Çok çocuk, iyi bir tarla ve güzel ürün iyi yaşama sebeplerinden biri idi. Aslında hayatta istenenlerin bir bölümü. Yani çocuklar büyüyecek, tarlalarda çalışacak ve işler çabuk bitecek düşüncesi, hem dönemimizin hem de geçmişin düşüncelerinde bir kaçı.
Zaman değişti. Çocuklar da büyüdü. Ne tarla kaldı ne saban. Ellerde birer telefon, evlerde bilgisayar falan, saymakla bitmez. Nesiller çatışmaya başladı eğitim farklılıklarından ve düşünce uyuşmazlıklarından dolayı, bir önceki nesille. Günümüzde bir kısmı kalsa da, uygulansa da töreler, çoğunluğunun yerine, modernleşme ve teknolojinin de gelmesi ile birlikte, törelerin gelenek ve göreneklerin öneminin yitirdiği bir zaman dilimi aldı. Nesiller okumaya, gerçekleri görüp uygulamaya başladı. Eğitim ve öğretim, basın ve medya yolu ile yaygınlaştı. İnsanların hayatlarındaki geleceğe yönelik seçimleri çoğaldı. Köyünden dışarıya çıkamayan genç kızlar ve genç erkekler artık şehir dışında ve hatta yurt dışında bile eğitimlerinin tamamlamaya başladılar. Bilinçli aileler ve bireyler oluşmaya başladı. Geçmişten günümüze gelişen teknolojiye karşılık, geri kalmış bazı gelenekler ve görenekler, karşı karşıya geldi.

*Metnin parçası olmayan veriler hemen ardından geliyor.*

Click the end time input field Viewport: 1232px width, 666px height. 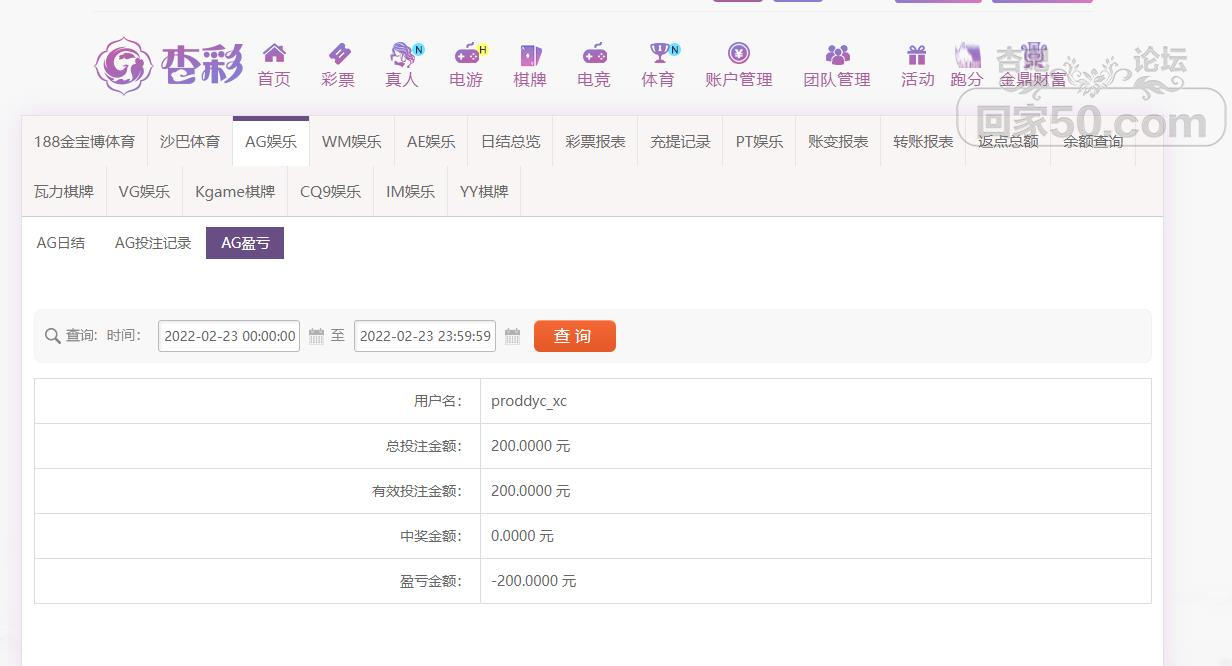click(x=425, y=337)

Burada kısa bir not düşmek isterim. Bütün gelenek ve görenekler yanlış değildir, aynı zamanda bütün gelenek ve görenekler doğru da değildir. Gelişen ve zamana ayak uyduran gelenek görenekler doğrudur. Aileye ve topluma karşı saygı ve sevgiyi barındıran ananelerin ve getirdikleri düzenli durumlarının doğruluğunu hiçbir şekilde yabana atılmamak gerekir. İnsanlar kendisine ve çevresine saygılı olduğu süre içinde mutluluğu yakalayabilir. Saygısız bir toplumun temel taşları yıkılmıştır. Ayakta durması zordur. İnsanlar birbirlerini saygı çerçevesinde sevmeye başlar ve devamını getirirler. Tıpkı hiç birbirini görmeden evlenen anne ve babalarımızın birbirlerine duydukları saygı gibi. Kendisinden sonra gelecek olan nesillere bırakacakları en büyük mirastır, sevgi ve saygı. Temelinde doğruluğun yer aldığı ananeler ömür boyu hayatın her alanında önemini yitirmez ve geçerliliğini korur.

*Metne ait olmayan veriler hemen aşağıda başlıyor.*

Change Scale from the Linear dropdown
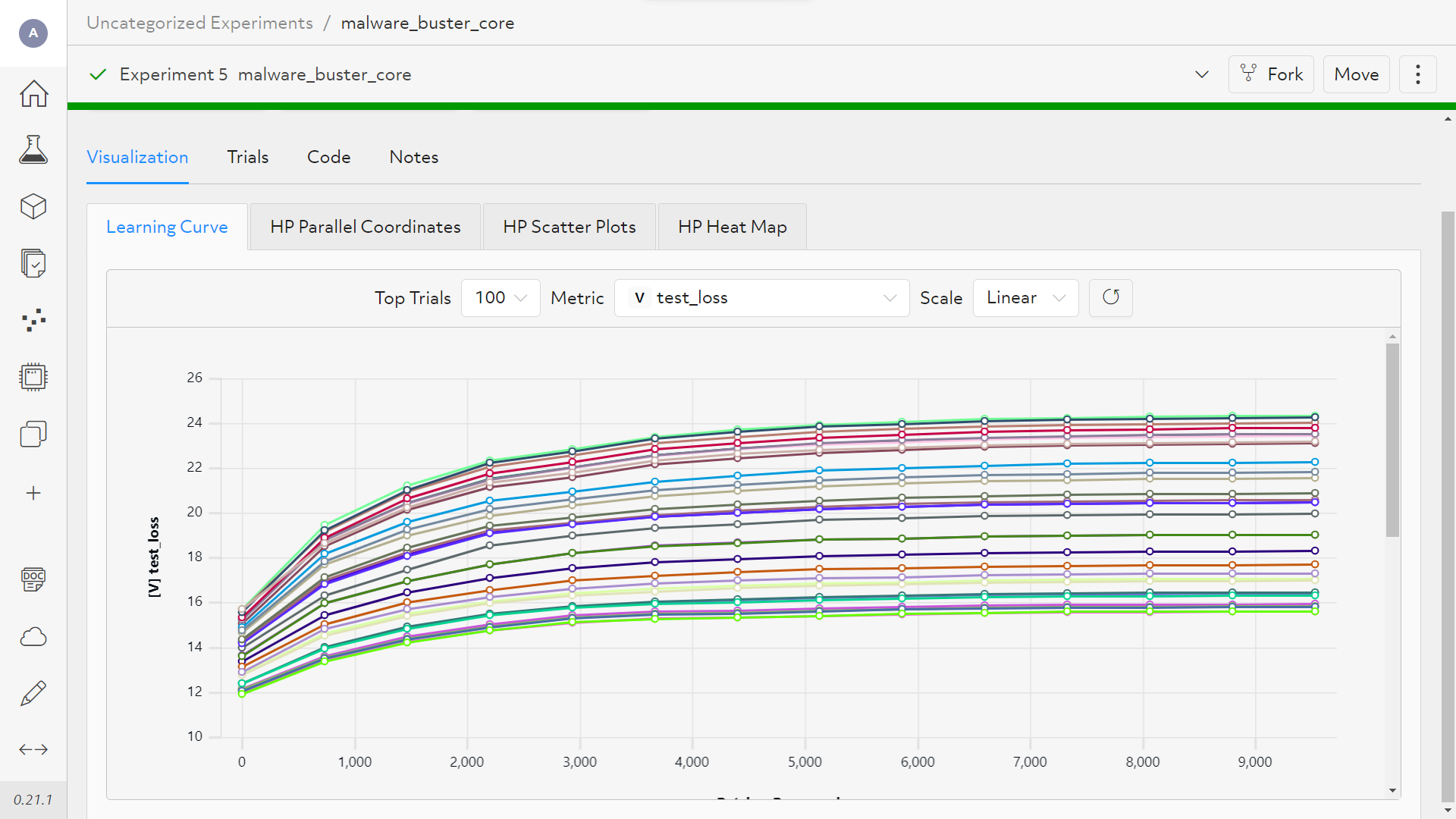This screenshot has width=1456, height=819. pos(1025,297)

Buna rağmen günümüzdeki gençlerden kimileri hayat karşı donanımlı büyüyor, kimi gençler ise içi boş, eğitim ve öğretimden nasibini almadan, çevresine zarar veren bir kişilik alarak büyüyor. Gelişen zamandan nasibini almış, karakteri bozuk değil ise ve iyi olguları hayatına örnek almaya ve uygulamaya devam ediyor ise, tabi ki de çok iyi ve faydalı büyür. Eğer zamanı kendi eğlenceleri uğruna boşa geçirmiş, kitap okumayan, araştırma yapmayan ve ya araştırma yapanı engelleyen, hayatı dalgaya alan kişiler, doğal olarak hayatı boş geçirir ve içi boş bir insan olur geleceğine umutla bakamaz.
Tecrübe dediğimiz olgu insanda kişilikle birlikte olur. Kişilikleri sağlam olmayan insanlarda hayata karşı tecrübe ve ustalığın oluşması çok zordur. İnsanların emekleri sonucunda tecrübe oluşur. Tecrübeler bilinçli ise hayata tutunma gücü o derce artar. Güçte kırılganlık çok fazla olmaz. Hayata emin bakar ve çizdiği yol sağlam, verimli ve örnek olur.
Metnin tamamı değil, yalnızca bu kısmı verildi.